/Wild-pBWT

PBWT-based algorithm for identifying all Maximal Perfect Haplotype Blocks with Wildcards

Primary LanguageC++GNU General Public License v3.0GPL-3.0

Wild-pBWT

A PBWT-based algorithm for identifying all Maximal Perfect Haplotype Blocks with Wildcards (MPHBw).

Build the tool(s)

Prerequisites

SDSL by @SimonGog is required to build the project. More information available at GitHub Repo.

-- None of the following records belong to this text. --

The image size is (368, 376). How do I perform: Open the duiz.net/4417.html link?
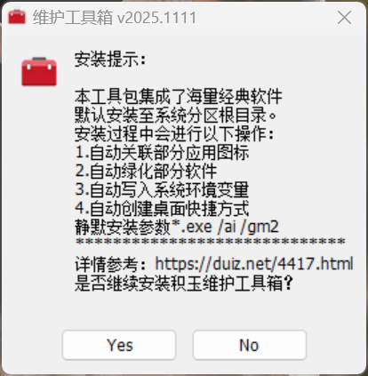[254, 263]
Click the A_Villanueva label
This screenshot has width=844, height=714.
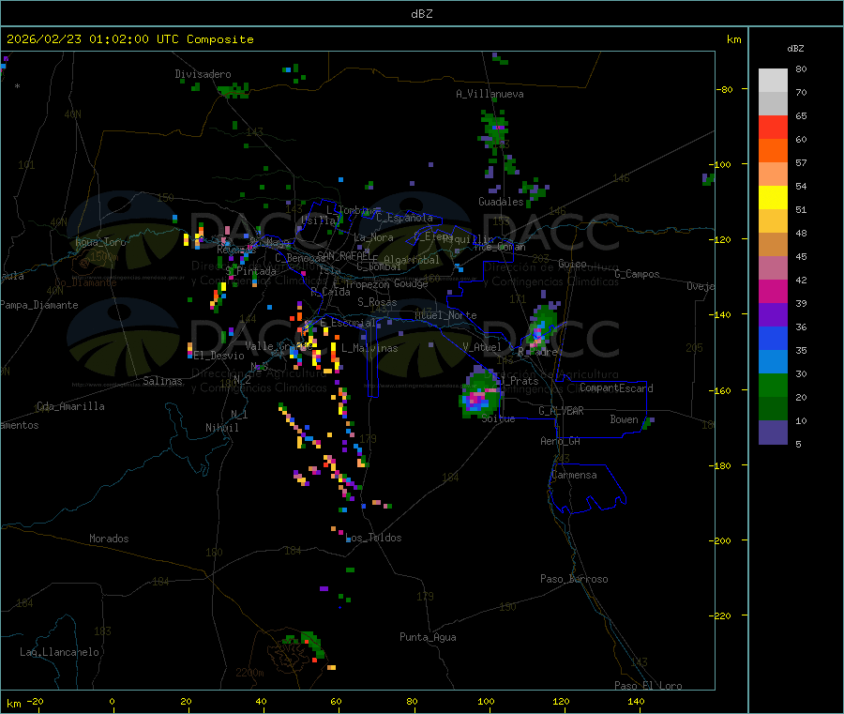point(490,94)
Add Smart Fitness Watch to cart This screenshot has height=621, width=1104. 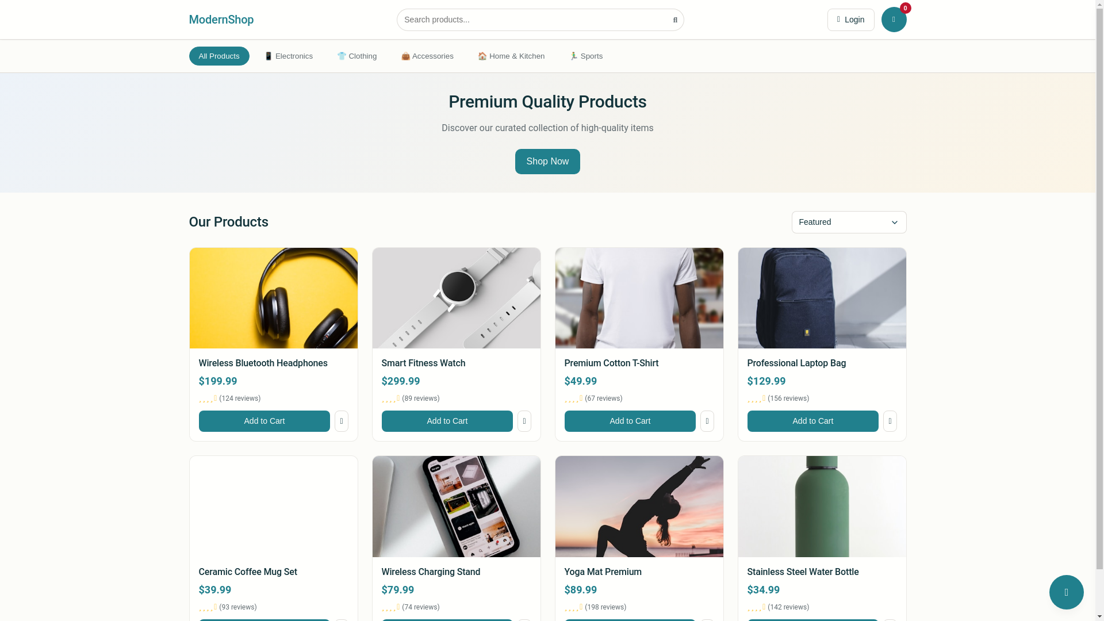[447, 421]
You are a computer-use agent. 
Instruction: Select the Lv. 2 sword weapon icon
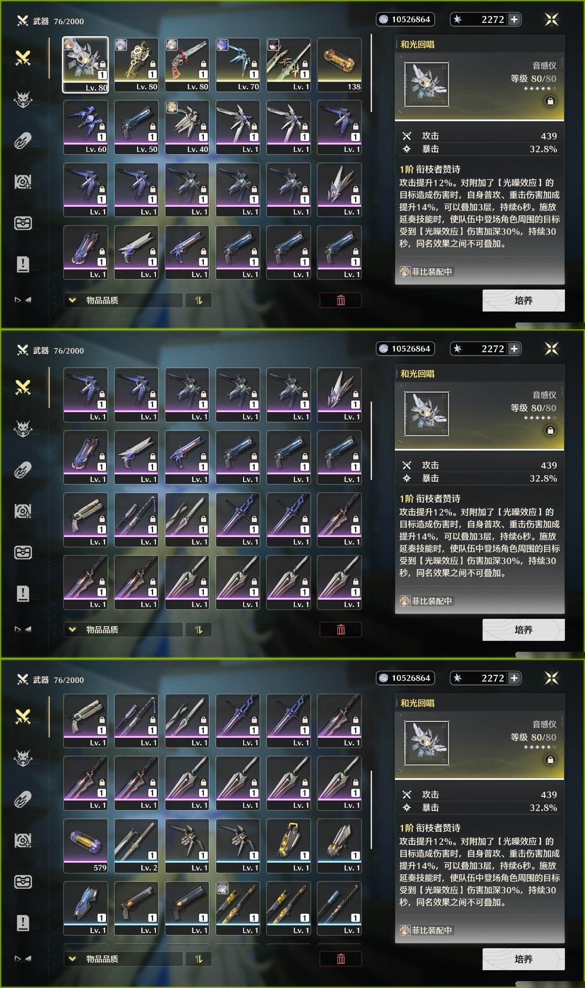tap(136, 846)
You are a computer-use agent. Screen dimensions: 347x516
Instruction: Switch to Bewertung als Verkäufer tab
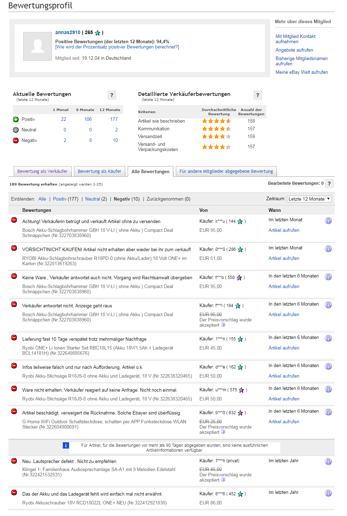click(42, 171)
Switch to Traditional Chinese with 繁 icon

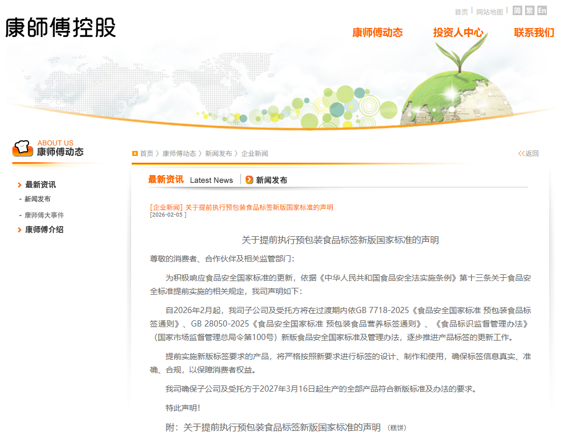530,11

You can either install it system-wide with the package manager (for example with sudo apt-get install libsdsl-dev on Ubuntu and similar), or using a conda environment (for example with conda create --prefix ./local-env --channel conda-forge --override-channels compilers make sdsl-lite, albeit mamba on miniforge is suggested), or installing SDSL manually and modifying the CXXFLAGS in the Makefile (not suggested).

Build

Run

make

inside the main folder, to build wild-pbwt, gen, and err. You could also selectively build a tool by running

make <tool-name>

For example run make wild-pbwt to only build wild-pbwt tool.

Usage


wild-pbwt

The wild-pbwt binary under the bin subfolder computes all the maximal haplotype blocks with wildcards from a given input, with the extended pBWT

./bin/wild-pbwt -f <filename> -a <t-alleles> [-c|-o y] [-v y] [-b <block_size>] [-g <buffer_size>]

where:

  • <filename> is the input file containing the haplotype panel in ASCII format where each line represents a single haplotype and each column is a variation site. Wildcards are represented with character *.
  • <t-alleles> is the alphabet size (not counting *), i.e., the maximum number of alleles in a single site
  • <block_size> is the minimum block size required to count a maximal block. It defaults to 2. It requires the -o flag.
  • <buffer_size> is the buffer_size of the file stream buffer. No need to tweak this parameter in a normal use case. Adjusting this value according to the input column size could result in a performance improvement.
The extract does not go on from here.